食欲がなくて2週間ほどあまり食べていないので、栄養不足になって、それで骨粗鬆症も進んでしまっているらしい、というのです。それも心配です。

息子夫婦と同居ですが、1階と2階で食事は別なようです。

骨粗鬆症の薬を自分でおなかに注射をしていると聞いて、またビックリ。そういうのがあるんですね。87歳の叔母が自分でおなかに注射しているのを考えると、ちょっと可哀想です。

食欲の湧くものでも送らないと、と思いました。

長年、家業の織物工場に立って働いていましたが、叔父(夫)が亡くなり、80歳で仕事を引退して、出かけないでいるとだんだん老いていくなあと、初めて叔母に対して、心配な悲しい気持ちを抱きました。

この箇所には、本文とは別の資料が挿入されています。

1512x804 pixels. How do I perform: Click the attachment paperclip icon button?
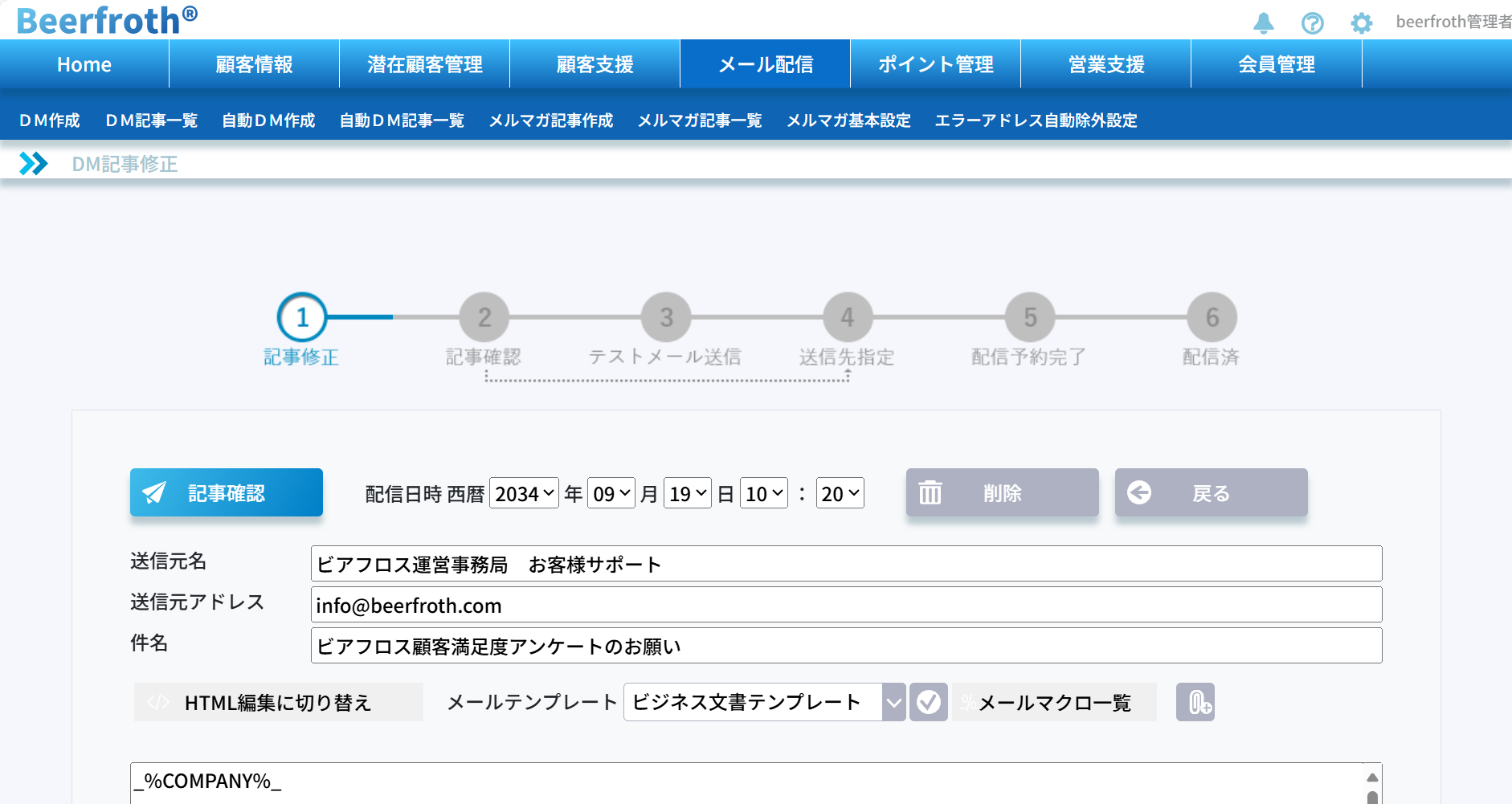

年齢にしては若々しく、しっかりしていると思っていただけに、やはり叔母も年老いていくのだと、ちょっとショックでした。

お嫁に来た人なので血はつながっていませんが、早くに母を亡くした私なので、親代わりになって私のことを見てくれると思ってきました。

私の両親は壮年期に2人とも亡くなっているので、年老いた親の姿というものは知りませんが、親が長生きしている同年代の人は、こういう感情を抱くのだろうと思ったのです。

叔母がせめてパソコンができたら、世界が広がると思うのですが、今からでは無理だとしても、電話か、ときどき絵手紙でも送れば、気が紛れて刺激にもなると思いました。